This section was established in December 2003 in Rome.
Due to the world-wide migration, health and health care is more and more confronted with consequences of migration like ethnic differences. Especially in larger denser urban areas medicine and health care services should consider the ethnic variation in their policies.
In immigrant receiving European countries, due to the migration, incidence and prevalence of health problems vary and health care services have to deal with the ethnic diverse health care consumers. In immigrant donating European countries, especially Eastern European countries, population health profiles alter caused by the outflow of young healthy males. Information on health and health care consequences of migration is fragmented in Europe and difficult to aggregate due to conceptual and methodological difficulties. Not the least caused by the diversity of ethnic groups that settle in different countries. Conceptual issues deal with a.o. defining and identifying ethnic groups and methodological issues like data collection methods.

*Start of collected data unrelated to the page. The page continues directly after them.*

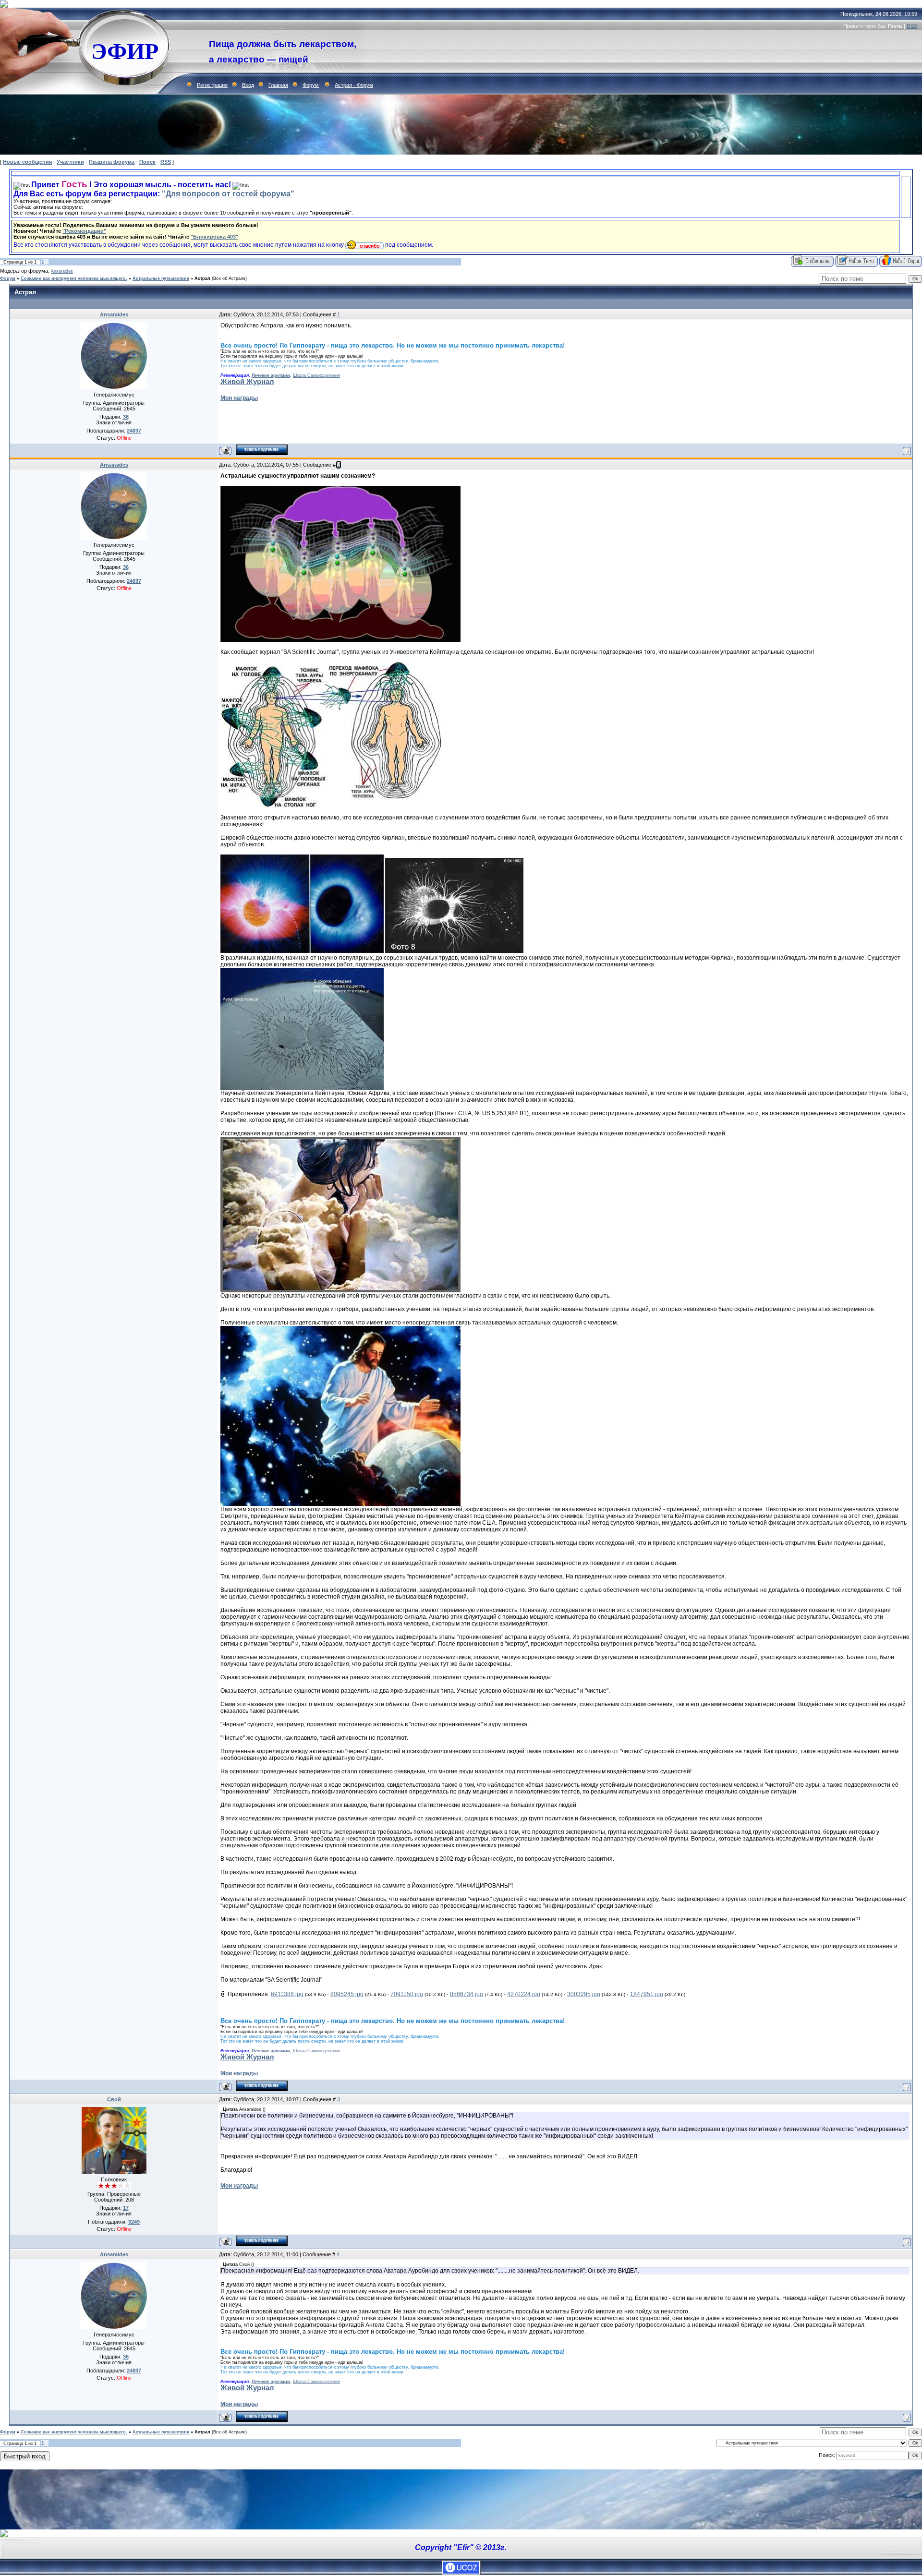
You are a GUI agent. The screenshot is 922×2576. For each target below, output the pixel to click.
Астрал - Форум (354, 85)
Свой (114, 2099)
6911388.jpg (287, 1994)
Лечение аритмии (271, 375)
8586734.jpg (466, 1994)
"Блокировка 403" (214, 237)
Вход (248, 85)
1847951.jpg (646, 1994)
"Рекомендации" (84, 231)
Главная (278, 85)
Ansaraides (62, 271)
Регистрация (212, 85)
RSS (912, 26)
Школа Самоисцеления (316, 375)
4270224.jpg (523, 1994)
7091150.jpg (406, 1994)
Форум (311, 85)
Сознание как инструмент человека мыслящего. (74, 278)
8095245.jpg (347, 1994)
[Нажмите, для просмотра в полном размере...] (340, 640)
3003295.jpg (583, 1994)
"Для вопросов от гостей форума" (228, 194)
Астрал (202, 278)
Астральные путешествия (161, 278)
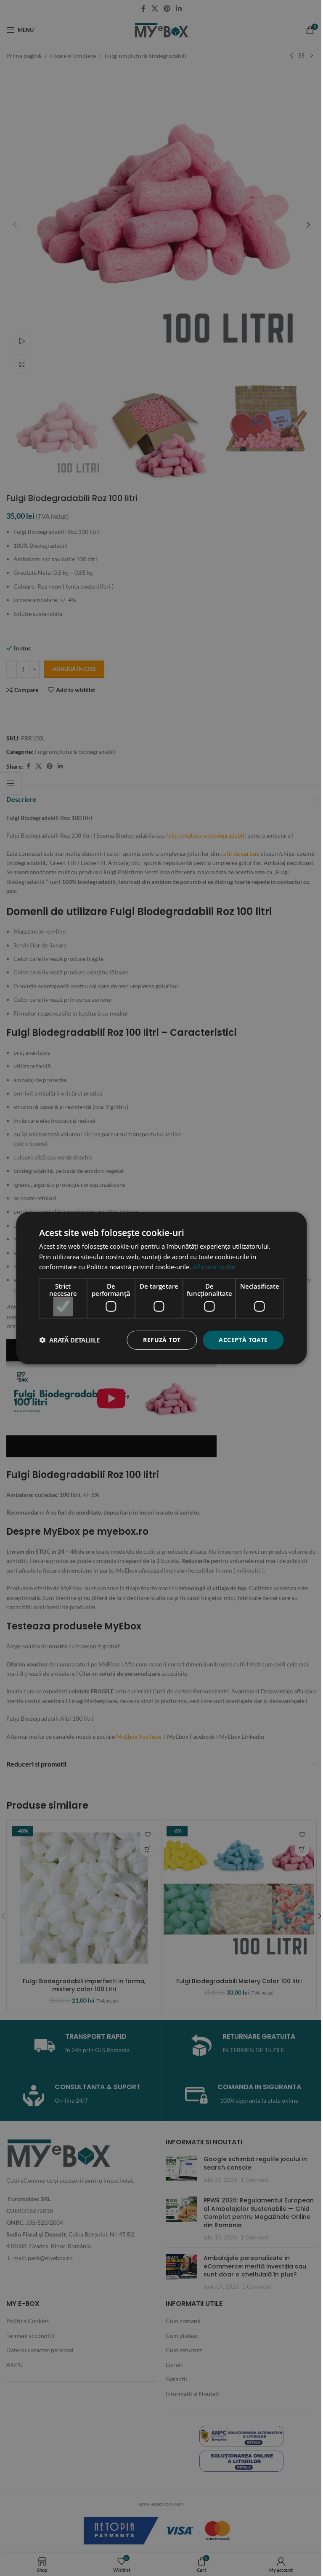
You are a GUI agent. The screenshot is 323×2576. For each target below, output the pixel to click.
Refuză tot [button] (161, 1340)
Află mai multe (214, 1267)
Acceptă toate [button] (243, 1340)
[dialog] (161, 1288)
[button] (69, 1340)
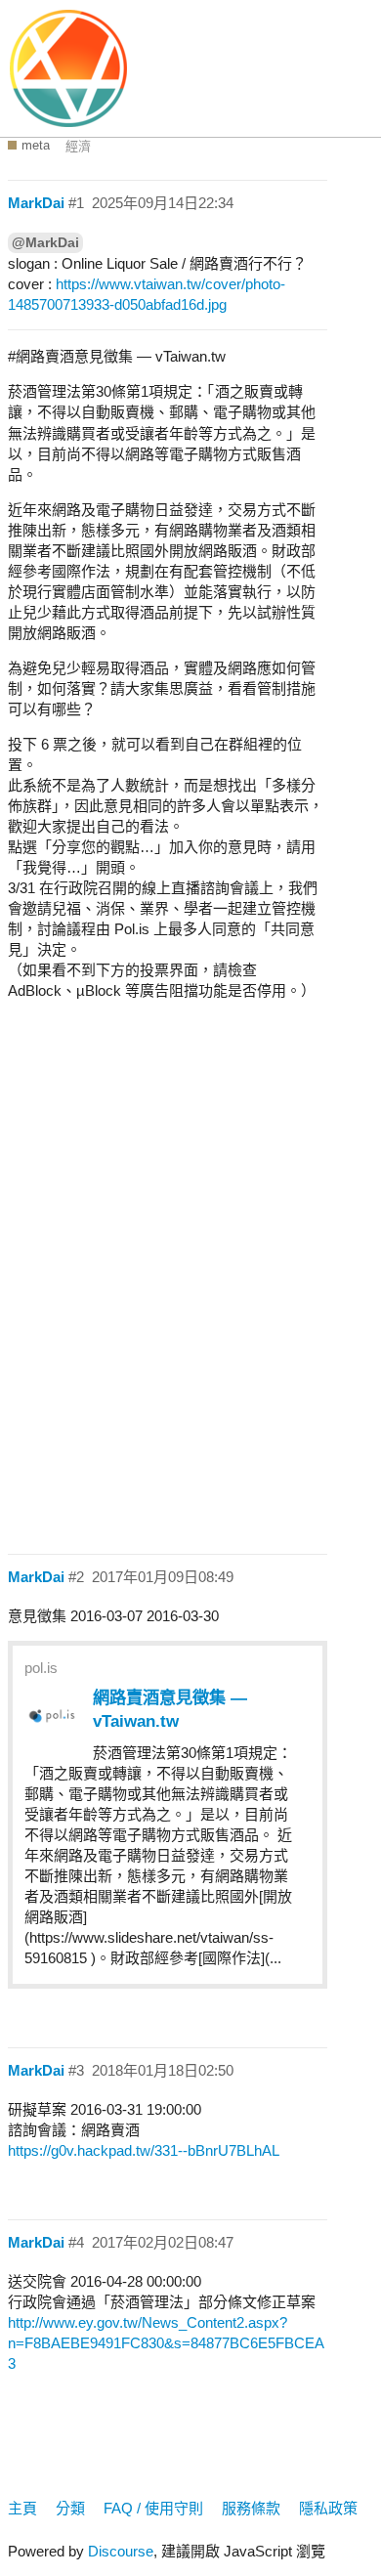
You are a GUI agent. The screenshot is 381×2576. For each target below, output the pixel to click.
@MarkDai (45, 242)
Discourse (120, 2551)
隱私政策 (328, 2508)
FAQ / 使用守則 (153, 2508)
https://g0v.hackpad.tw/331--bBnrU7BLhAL (143, 2150)
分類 (70, 2508)
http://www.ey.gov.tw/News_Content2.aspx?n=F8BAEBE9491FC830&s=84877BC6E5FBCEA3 (166, 2343)
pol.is (41, 1667)
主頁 (22, 2508)
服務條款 (251, 2508)
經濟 (78, 146)
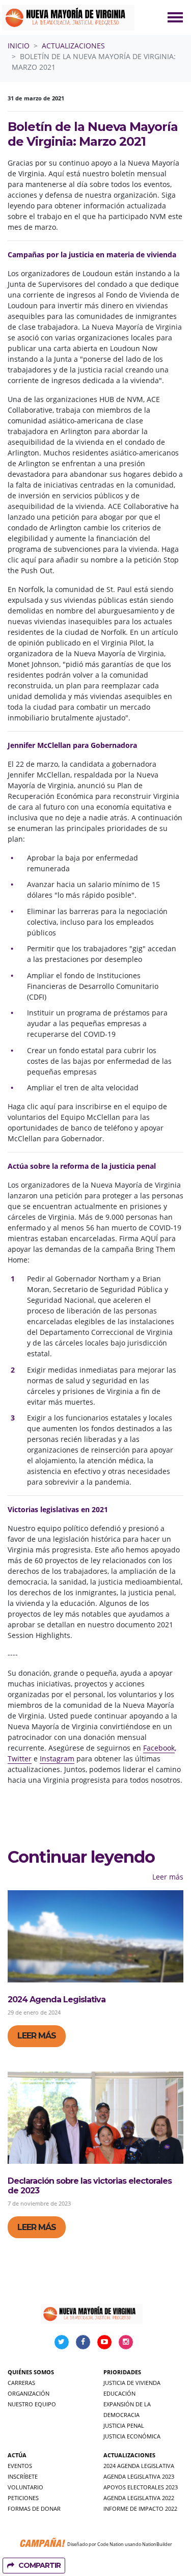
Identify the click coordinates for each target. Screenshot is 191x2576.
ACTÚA (17, 2455)
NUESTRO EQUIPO (32, 2404)
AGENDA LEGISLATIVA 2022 (138, 2498)
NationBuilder (157, 2544)
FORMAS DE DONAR (34, 2508)
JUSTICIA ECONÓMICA (131, 2436)
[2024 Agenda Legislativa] (95, 1936)
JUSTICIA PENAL (123, 2425)
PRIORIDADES (122, 2372)
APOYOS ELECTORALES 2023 (140, 2487)
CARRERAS (21, 2382)
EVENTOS (20, 2466)
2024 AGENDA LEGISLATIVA (138, 2466)
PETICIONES (23, 2498)
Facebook (159, 1748)
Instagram (57, 1758)
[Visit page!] (62, 2341)
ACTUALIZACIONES (129, 2455)
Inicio (19, 45)
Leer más (167, 1877)
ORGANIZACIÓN (28, 2393)
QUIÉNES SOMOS (31, 2372)
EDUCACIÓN (119, 2393)
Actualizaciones (73, 45)
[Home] (68, 17)
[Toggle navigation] (175, 17)
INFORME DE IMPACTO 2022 (140, 2508)
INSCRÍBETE (23, 2476)
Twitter (20, 1758)
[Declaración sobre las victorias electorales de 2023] (95, 2118)
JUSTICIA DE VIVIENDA (131, 2382)
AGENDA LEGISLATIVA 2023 (138, 2476)
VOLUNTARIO (25, 2487)
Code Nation (110, 2544)
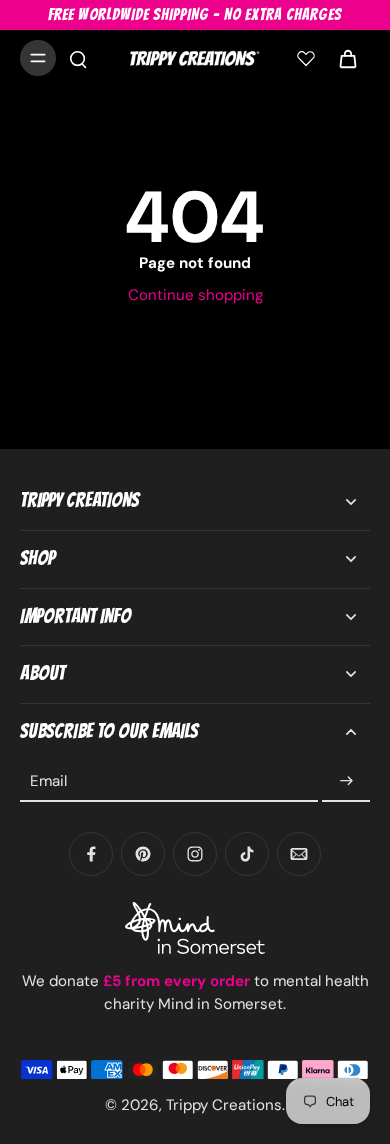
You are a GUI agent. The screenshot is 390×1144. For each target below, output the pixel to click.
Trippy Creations (224, 1105)
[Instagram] (195, 854)
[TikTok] (247, 854)
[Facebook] (91, 854)
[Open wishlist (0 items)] (306, 58)
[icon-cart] (348, 58)
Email (48, 781)
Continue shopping (195, 295)
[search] (78, 58)
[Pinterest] (143, 854)
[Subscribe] (346, 781)
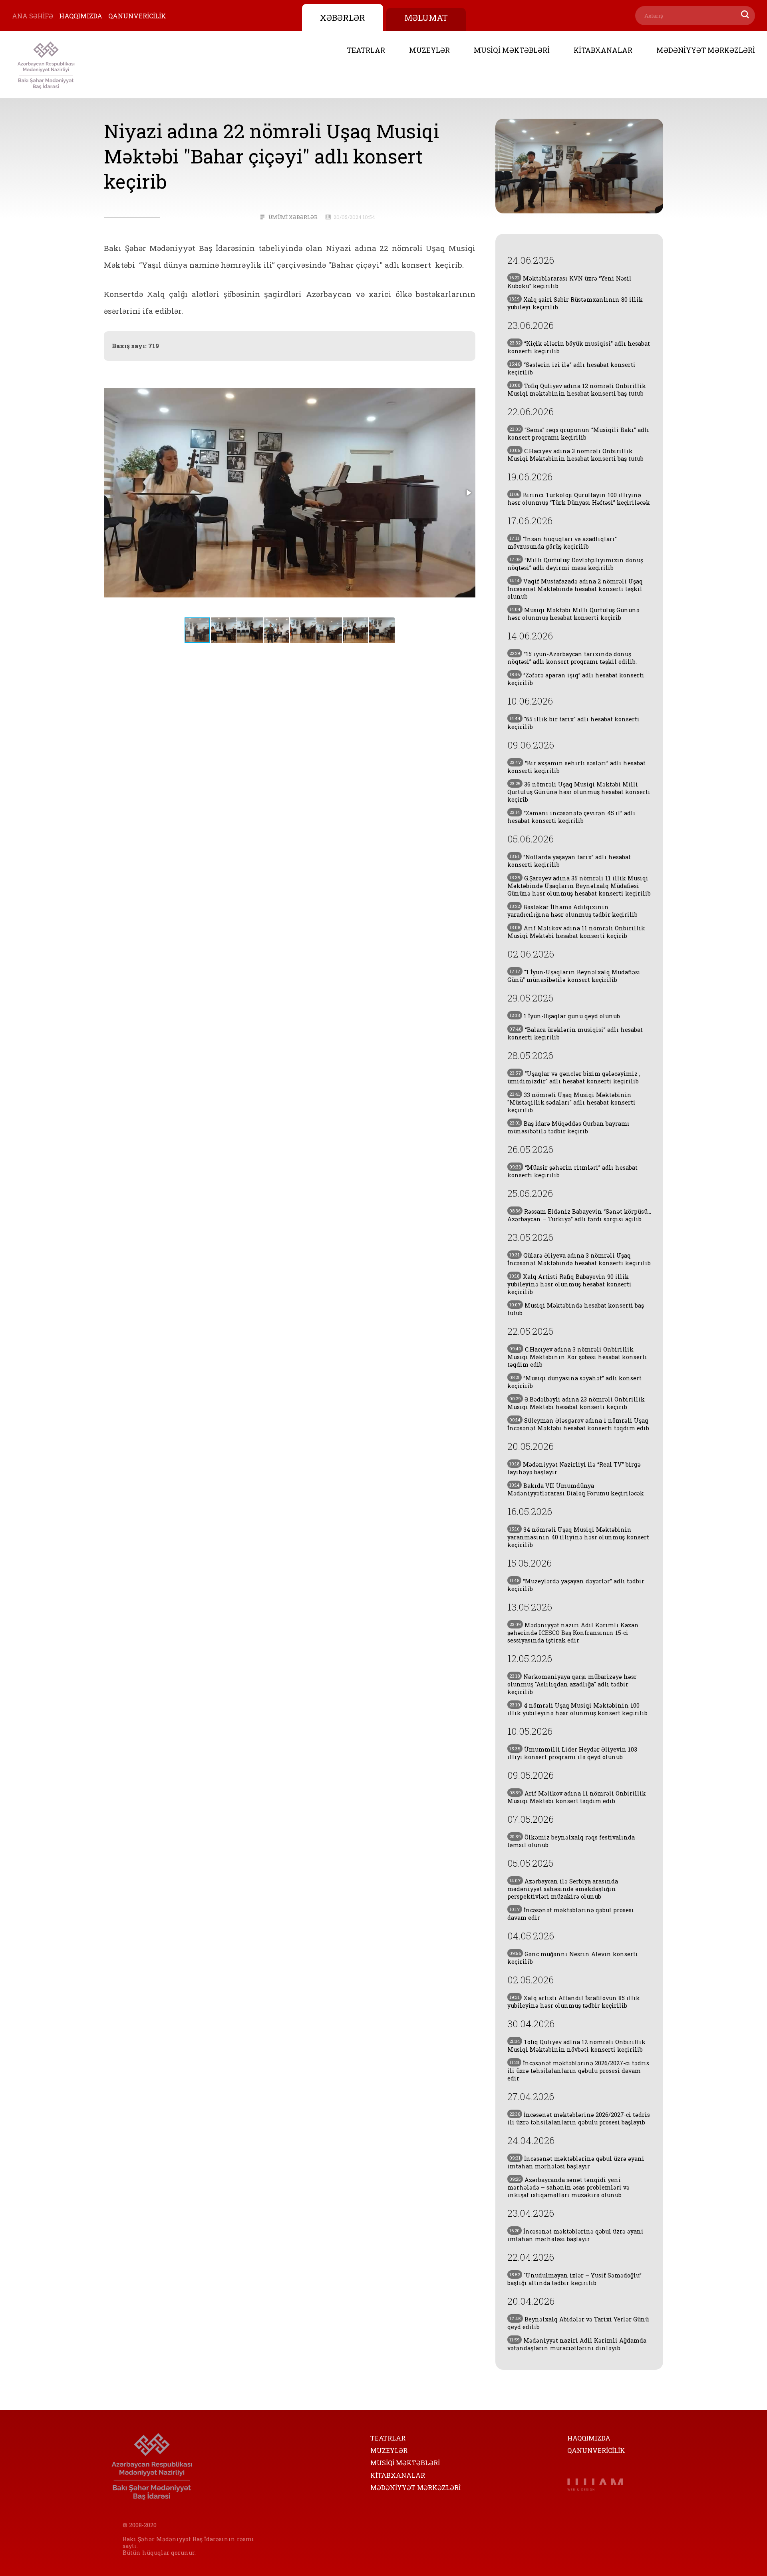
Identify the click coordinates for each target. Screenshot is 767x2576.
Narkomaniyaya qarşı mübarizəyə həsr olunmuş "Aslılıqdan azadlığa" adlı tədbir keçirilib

Because world-wide migration will continue in the next decades, big challenges for public health professionals arise. Lack of scientific research implies that decisions in public health policy are based on insufficient information. Explanations for ethnic health differences are still underdeveloped and lack empirical support. The fuzzy relation with socio-economic status makes explanations more problematic. Knowledge about feasibility and effectiveness of interventions to tackle these unwanted differences is scarce and not communicated. Best practices need to be identified and spread, especially between countries.